**Aim:** Quote the records below verbatim, beginning at the line that contains "You are a computer-use agent. 739x409 pixels." and stopping after the line that contains "pyautogui.click(x=376, y=70)". Leave the pictures out of your answer.

**Data for processing:**
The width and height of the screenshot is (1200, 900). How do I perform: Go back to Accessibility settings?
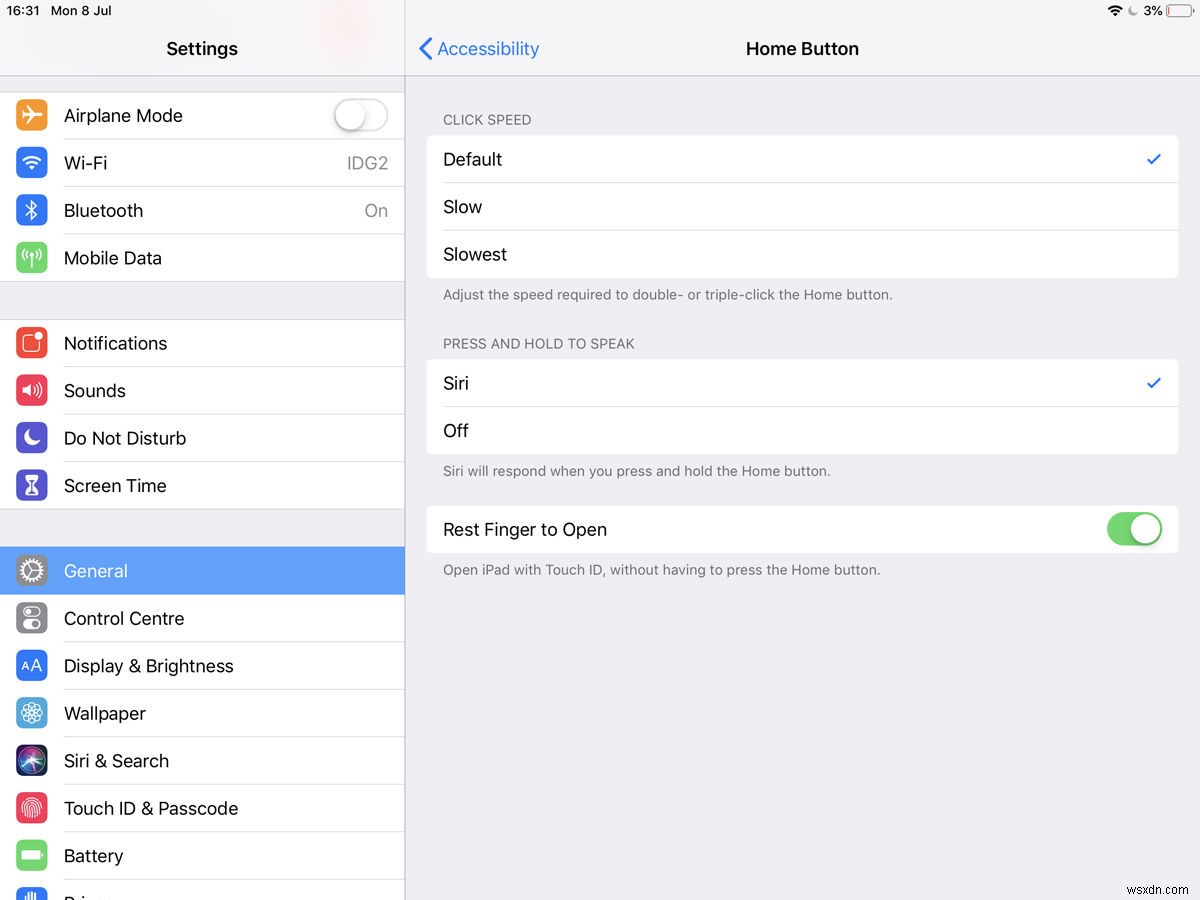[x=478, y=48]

---

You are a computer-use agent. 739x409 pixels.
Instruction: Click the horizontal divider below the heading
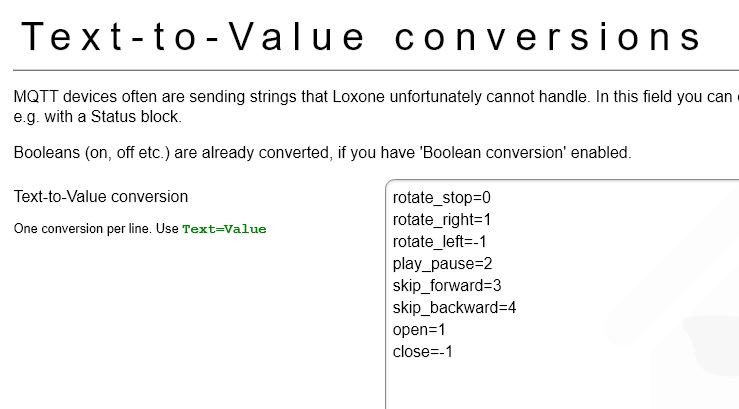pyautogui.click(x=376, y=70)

**Task output:**
You are a computer-use agent. 739x409 pixels.
Instruction: Click the horizontal divider below the heading
pyautogui.click(x=376, y=70)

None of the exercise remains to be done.